Jonathan Safran Foer
Jonathan Safran Foer was born in Washington, D.C. in 1977. He studied at Princeton University, where he was encouraged to write by Joyce Carol Oates. After finishing his degree in Philosophy he worked amongst other things as a receptionist, assistant in a mortuary, mathematics tutor, ghost writer, archivist and jewellery salesman. His publication debut came with the successful anthology »Convergence of Birds« (2001), which reunited poems and prose pieces inspired by the painter Joseph Cornell. His early short stories appeared in both »The Paris Review« and »Conjunctions«.

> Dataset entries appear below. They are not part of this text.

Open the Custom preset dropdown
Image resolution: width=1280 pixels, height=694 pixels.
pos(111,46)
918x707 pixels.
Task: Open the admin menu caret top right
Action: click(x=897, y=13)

In 1999 Foer embarked on a trip to his grandparents’ place of origin, the Jewish village of Trachimbrod in the Ukraine, which was entirely destroyed after a massacre by German units during World War II. Even though his search for the whereabouts of the woman who back then had saved his grandfather’s life proved fruitless, his visit inspired Foer’s first novel. »Everything Is Illuminated« (2002) links in very special ways the story of this trip with an imaginary chronicle of the shtetl: the »realistic« and the »folkloric« parts are narrated in chronologically opposite order until they finally merge, whereby fiction and reality blend indistinguishably. The plot is developed through an innovative, confident flow of language, within a complex and exuberant mode of narration – »magical realism and Yiddish Baroque«, according to the »Frankfurter Allgemeine Zeitung«. Foer’s entertaining yet likewise serious discussion of the Holocaust from the perspective of a third-generation Jewish survivor was enthusiastically received by critics. The book became an international bestseller. It was made into a movie, directed by Liev Schreiber and starring Elijah Wood, and has been translated into twenty-six languages.
In 2005 Foer’s second novel was published, this one focusing, with the writer’s characteristically daredevil energy, on the American trauma of September 11. The protagonist of »Extremely Loud and Incredibly Close« is a child who lost his father in the attacks on New York. The handling of this loss is described in the precocious vocabulary of the nine-year-old and associated with the destiny of his grandparents, who survived the bombing of Dresden. Even more prominently than in the first novel, this book incorporates graphic elements, from bold or even illegible typefaces to photographs. Foer also attests to an affinity with art in his book, »Joe« (2006), which emerged from a collaboration with the sculptor Richard Serra and the photographer Hiroshi Sugimoto.
Foer is co-editor of »The Future Dictionary of America« (2004), a compilation of mock vocabulary with entries by writers such as Stephen King, Paul Auster, Jonathan Franzen, Edward Hirsch, C.K. Williams, Joyce Carol Oates and Art Spiegelman. Foer has been awarded numerous distinctions for his work, among them the Zoetrope: All Story Fiction Prize, the National Jewish Book Award, the Guardian First Book Prize and the New York Public Library Young Lions Prize. Foer completed his libretto »Seven Attempted Escapes from Silence« in 2005. It was commissioned by the German State Opera in Berlin with the premiere on September 14, 2005. Foer lives with his wife, the writer Nicole Krauss, in Brooklyn and currently holds a scholarship from the American Academy in Berlin.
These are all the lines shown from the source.